*** Opening of Listed records ***

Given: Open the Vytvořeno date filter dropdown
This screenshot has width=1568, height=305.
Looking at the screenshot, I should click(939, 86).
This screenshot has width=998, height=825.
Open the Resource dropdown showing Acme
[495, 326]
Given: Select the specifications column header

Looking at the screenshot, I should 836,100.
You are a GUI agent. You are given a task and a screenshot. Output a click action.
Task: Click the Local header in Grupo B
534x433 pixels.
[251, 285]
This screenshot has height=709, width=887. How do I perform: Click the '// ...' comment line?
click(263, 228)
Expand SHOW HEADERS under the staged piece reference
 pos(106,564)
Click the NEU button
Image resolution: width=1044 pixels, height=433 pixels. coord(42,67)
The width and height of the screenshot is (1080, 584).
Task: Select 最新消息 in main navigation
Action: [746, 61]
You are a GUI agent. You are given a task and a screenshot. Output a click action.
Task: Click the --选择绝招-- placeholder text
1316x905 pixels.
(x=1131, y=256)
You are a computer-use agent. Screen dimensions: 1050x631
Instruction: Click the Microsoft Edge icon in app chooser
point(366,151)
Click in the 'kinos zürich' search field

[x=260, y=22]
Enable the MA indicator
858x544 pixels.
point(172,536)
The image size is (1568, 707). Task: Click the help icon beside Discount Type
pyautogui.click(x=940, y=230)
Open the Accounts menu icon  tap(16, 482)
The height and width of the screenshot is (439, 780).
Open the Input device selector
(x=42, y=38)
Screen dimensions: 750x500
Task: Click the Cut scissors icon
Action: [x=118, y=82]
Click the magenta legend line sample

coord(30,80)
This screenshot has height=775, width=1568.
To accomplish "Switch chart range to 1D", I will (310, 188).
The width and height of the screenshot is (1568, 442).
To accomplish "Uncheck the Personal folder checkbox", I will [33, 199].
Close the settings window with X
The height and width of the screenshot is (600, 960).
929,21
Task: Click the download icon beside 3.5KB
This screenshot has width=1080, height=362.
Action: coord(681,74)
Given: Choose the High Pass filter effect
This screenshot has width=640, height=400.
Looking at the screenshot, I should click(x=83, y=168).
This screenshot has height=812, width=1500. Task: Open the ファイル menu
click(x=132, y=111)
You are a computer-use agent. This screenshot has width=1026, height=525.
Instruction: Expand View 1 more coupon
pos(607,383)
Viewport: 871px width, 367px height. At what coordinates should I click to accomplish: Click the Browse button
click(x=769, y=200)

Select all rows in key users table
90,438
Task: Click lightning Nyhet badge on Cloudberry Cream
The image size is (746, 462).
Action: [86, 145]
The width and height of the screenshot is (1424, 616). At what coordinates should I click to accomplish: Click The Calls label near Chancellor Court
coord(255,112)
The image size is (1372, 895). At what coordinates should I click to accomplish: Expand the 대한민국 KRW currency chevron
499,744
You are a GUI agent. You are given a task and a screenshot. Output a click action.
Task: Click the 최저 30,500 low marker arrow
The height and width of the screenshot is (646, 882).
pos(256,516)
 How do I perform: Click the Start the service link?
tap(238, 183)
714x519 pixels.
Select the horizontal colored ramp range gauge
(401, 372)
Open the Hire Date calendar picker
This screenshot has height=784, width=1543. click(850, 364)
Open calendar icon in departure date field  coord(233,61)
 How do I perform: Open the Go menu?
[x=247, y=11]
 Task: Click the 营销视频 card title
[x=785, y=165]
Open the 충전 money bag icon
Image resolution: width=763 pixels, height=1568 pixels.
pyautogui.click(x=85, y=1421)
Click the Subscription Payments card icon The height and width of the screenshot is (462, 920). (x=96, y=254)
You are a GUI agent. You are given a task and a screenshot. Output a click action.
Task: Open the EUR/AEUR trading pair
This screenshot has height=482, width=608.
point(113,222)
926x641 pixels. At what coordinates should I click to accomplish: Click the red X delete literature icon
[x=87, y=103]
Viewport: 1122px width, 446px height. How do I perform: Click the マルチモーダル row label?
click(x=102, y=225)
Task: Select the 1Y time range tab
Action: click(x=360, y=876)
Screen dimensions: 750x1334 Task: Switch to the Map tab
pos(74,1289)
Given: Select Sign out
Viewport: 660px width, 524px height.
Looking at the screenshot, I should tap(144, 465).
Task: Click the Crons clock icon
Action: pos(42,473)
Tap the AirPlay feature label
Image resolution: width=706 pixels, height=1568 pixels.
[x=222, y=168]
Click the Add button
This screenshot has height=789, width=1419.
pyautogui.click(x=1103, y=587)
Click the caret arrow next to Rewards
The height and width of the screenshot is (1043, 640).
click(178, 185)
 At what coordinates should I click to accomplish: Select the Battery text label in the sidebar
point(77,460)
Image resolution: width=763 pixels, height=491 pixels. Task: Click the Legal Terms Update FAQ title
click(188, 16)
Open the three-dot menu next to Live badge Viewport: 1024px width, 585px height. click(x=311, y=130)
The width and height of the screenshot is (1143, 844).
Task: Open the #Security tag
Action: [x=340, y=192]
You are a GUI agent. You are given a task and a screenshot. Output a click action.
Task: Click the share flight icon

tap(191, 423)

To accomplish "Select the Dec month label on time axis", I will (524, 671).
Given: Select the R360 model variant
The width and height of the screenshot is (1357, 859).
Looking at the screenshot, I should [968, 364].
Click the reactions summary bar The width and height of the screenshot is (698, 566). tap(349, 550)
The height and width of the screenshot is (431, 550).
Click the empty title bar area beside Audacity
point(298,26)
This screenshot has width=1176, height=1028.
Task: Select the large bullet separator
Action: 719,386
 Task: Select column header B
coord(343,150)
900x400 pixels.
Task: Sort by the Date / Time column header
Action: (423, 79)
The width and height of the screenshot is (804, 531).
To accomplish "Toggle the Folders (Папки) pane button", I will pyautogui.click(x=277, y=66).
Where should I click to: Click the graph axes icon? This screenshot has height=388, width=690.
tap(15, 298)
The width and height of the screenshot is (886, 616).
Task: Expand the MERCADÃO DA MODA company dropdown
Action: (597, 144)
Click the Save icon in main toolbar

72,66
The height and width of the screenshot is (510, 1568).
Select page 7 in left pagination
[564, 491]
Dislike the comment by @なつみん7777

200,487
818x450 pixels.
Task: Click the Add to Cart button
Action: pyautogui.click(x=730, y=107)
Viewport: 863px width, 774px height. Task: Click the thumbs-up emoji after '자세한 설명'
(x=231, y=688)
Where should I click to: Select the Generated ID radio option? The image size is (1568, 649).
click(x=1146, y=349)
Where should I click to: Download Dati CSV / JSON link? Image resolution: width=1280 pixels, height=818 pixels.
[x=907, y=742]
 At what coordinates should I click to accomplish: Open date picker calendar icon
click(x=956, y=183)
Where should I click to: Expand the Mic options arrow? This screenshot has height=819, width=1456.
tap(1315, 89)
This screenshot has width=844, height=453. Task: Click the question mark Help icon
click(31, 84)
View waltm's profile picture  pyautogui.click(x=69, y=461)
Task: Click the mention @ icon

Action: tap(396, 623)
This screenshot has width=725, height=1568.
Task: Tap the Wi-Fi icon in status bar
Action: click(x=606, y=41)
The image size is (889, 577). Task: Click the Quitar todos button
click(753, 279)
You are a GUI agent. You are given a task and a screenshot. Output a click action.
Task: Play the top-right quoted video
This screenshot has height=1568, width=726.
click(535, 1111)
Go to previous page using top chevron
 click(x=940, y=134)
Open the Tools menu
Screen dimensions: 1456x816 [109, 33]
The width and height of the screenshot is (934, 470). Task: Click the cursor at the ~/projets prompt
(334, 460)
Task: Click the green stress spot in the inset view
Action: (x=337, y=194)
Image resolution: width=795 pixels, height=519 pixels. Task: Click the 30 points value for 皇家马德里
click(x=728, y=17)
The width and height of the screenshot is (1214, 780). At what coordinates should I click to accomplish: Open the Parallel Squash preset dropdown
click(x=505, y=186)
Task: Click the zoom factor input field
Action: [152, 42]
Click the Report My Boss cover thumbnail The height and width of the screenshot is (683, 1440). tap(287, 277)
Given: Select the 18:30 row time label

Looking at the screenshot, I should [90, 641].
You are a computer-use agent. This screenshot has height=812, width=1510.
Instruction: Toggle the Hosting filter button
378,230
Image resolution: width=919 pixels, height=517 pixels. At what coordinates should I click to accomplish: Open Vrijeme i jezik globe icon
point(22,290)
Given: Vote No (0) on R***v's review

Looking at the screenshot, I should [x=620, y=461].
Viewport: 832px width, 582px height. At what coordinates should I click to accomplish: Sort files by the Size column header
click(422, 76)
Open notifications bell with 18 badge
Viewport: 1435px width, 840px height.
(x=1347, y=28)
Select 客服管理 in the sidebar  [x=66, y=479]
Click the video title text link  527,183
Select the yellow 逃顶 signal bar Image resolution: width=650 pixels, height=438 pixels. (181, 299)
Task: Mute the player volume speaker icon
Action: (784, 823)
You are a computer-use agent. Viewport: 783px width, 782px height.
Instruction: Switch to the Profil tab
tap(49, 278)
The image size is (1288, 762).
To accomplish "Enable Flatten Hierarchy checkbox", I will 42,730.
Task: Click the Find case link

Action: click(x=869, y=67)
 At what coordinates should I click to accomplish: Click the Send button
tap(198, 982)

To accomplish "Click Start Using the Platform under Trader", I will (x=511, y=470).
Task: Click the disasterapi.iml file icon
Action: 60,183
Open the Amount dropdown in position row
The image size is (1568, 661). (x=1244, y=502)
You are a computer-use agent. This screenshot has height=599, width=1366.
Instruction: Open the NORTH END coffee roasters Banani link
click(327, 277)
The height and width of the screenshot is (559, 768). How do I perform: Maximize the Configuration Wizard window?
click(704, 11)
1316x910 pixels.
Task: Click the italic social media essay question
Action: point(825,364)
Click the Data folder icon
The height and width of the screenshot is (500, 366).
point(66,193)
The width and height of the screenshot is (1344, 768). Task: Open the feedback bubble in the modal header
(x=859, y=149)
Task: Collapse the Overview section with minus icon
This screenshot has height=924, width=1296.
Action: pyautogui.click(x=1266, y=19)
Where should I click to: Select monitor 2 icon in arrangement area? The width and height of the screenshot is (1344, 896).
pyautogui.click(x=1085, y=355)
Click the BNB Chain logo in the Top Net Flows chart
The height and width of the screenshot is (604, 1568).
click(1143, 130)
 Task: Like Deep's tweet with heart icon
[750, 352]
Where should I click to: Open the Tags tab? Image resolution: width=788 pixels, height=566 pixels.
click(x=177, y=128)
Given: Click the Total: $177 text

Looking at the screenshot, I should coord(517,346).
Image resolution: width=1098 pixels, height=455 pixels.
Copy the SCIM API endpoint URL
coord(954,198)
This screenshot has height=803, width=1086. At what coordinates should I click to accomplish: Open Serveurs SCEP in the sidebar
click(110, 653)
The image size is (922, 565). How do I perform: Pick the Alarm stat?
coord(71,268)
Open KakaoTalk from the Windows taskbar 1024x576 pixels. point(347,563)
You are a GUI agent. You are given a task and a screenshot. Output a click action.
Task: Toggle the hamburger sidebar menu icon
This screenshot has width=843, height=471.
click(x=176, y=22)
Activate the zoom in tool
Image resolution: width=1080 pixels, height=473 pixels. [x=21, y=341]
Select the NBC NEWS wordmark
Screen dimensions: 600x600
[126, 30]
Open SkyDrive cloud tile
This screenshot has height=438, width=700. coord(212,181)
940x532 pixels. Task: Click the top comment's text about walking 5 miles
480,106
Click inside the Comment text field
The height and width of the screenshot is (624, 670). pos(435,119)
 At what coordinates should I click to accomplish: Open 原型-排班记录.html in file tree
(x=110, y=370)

*** Close of Listed records ***

The answer must consist of every line from the entries above that contains "video".

■ Your solution:
Task: Play the top-right quoted video
Click the video title text link  527,183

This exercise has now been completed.